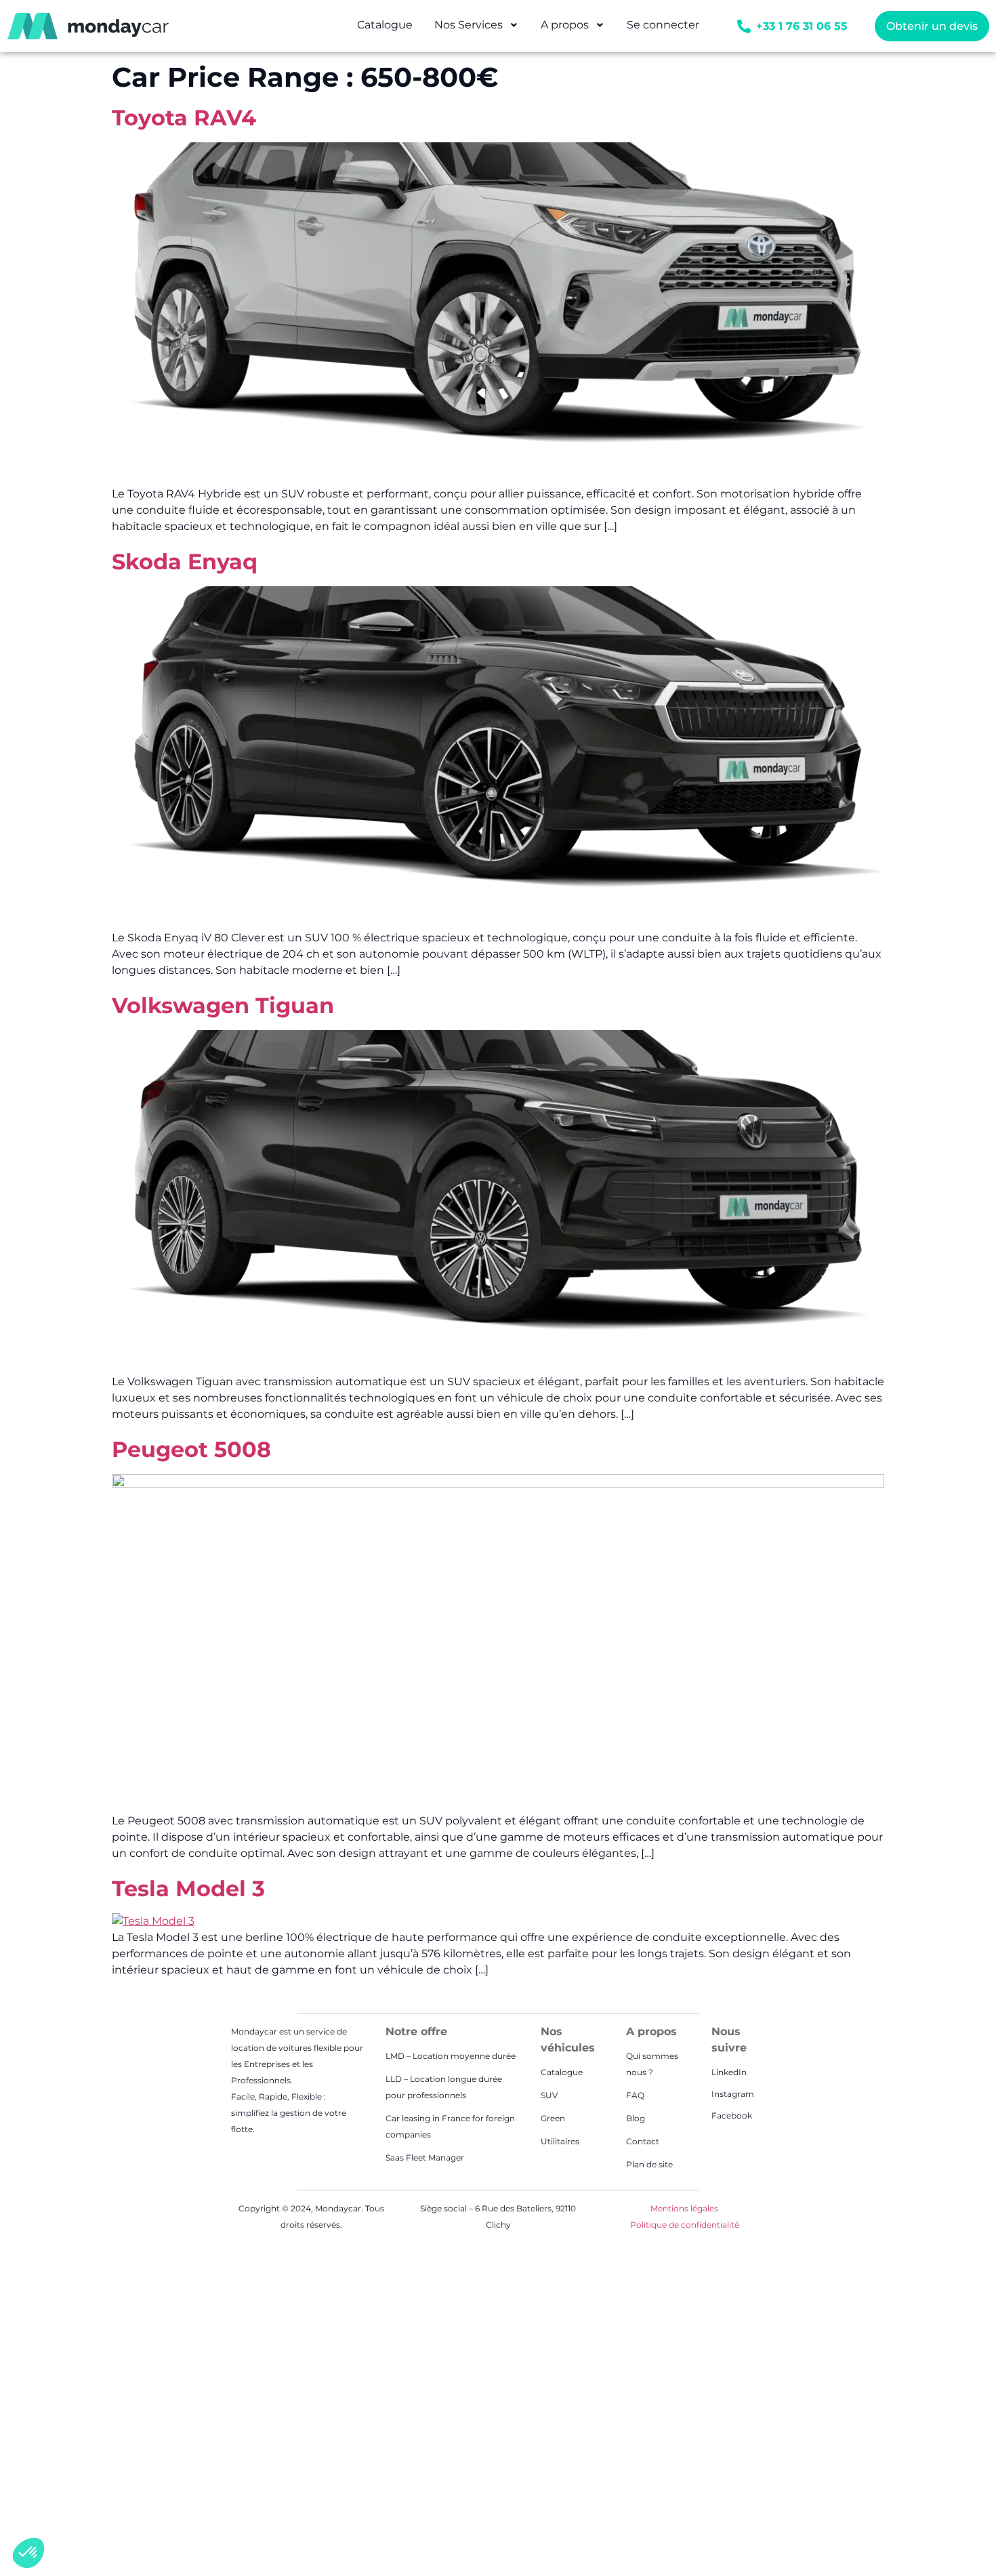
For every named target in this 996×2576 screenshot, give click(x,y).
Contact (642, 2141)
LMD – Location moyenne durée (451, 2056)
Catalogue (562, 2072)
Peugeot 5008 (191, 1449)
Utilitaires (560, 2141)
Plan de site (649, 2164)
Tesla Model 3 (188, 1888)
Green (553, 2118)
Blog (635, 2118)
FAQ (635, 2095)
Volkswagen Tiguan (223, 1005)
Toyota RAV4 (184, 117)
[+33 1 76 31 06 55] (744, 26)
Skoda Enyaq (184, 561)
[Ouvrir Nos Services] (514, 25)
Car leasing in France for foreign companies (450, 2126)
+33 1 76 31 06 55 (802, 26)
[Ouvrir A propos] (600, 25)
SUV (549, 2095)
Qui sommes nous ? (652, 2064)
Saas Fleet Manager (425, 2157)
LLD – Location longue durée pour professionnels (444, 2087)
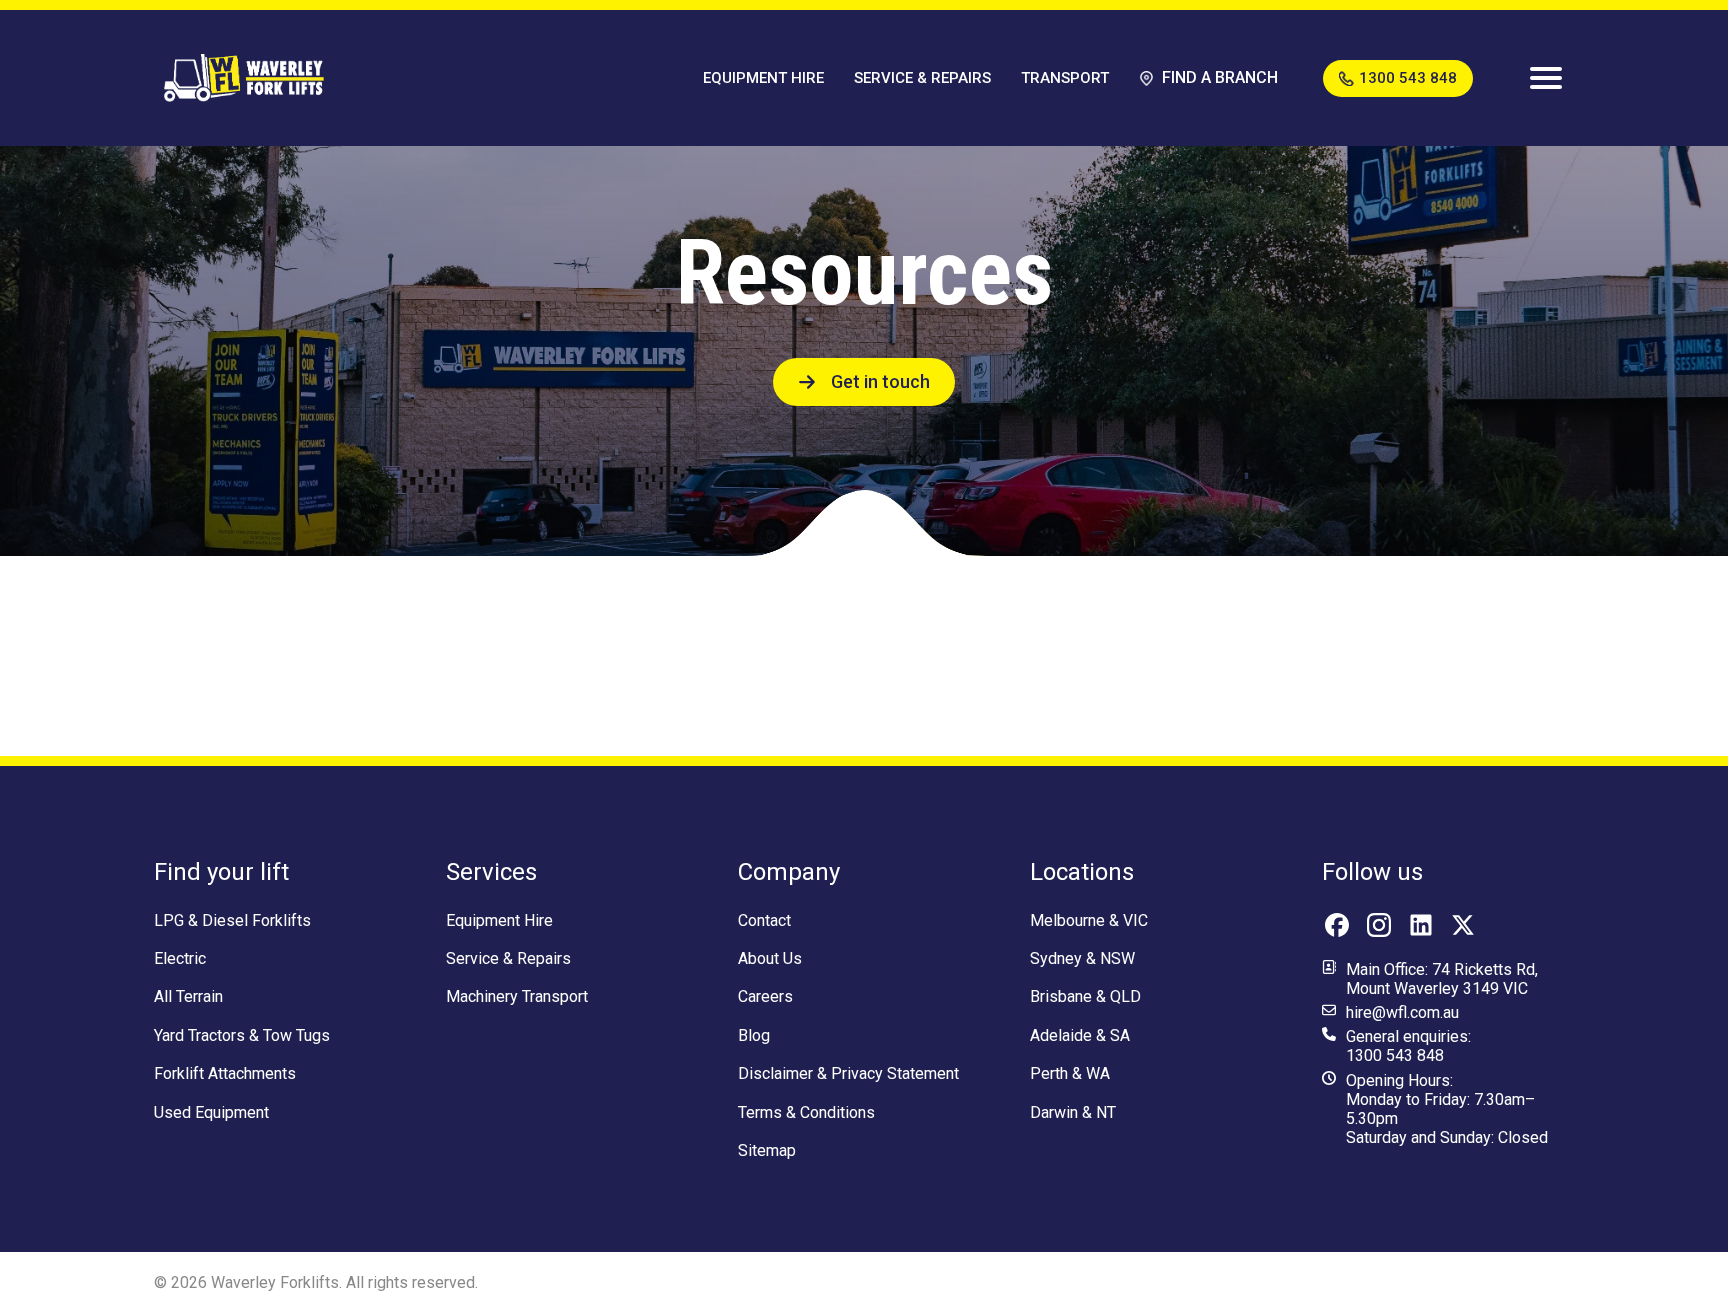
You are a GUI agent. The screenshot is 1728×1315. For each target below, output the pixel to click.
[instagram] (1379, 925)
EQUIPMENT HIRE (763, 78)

§ **Exercise objective**:
Without any pictures, return the entries exactly as given.

§ **Result for this exercise**:
For every named target in this 996×2576 screenshot, give click(x,y).
Contact (642, 2141)
LMD – Location moyenne durée (451, 2056)
Catalogue (562, 2072)
Peugeot 5008 (191, 1449)
Utilitaires (560, 2141)
Plan de site (649, 2164)
Tesla Model 3 (188, 1888)
Green (553, 2118)
Blog (635, 2118)
FAQ (635, 2095)
Volkswagen Tiguan (223, 1005)
Toyota RAV4 (184, 117)
[+33 1 76 31 06 55] (744, 26)
Skoda Enyaq (184, 561)
[Ouvrir Nos Services] (514, 25)
Car leasing in France for foreign companies (450, 2126)
+33 1 76 31 06 55 (802, 26)
[Ouvrir A propos] (600, 25)
SUV (549, 2095)
Qui sommes nous ? (652, 2064)
Saas Fleet Manager (425, 2157)
LLD – Location longue durée pour professionnels (444, 2087)
You are a GUI agent. The screenshot is 1728×1315. For each target below, output the pixel to click.
[instagram] (1379, 925)
EQUIPMENT HIRE (763, 78)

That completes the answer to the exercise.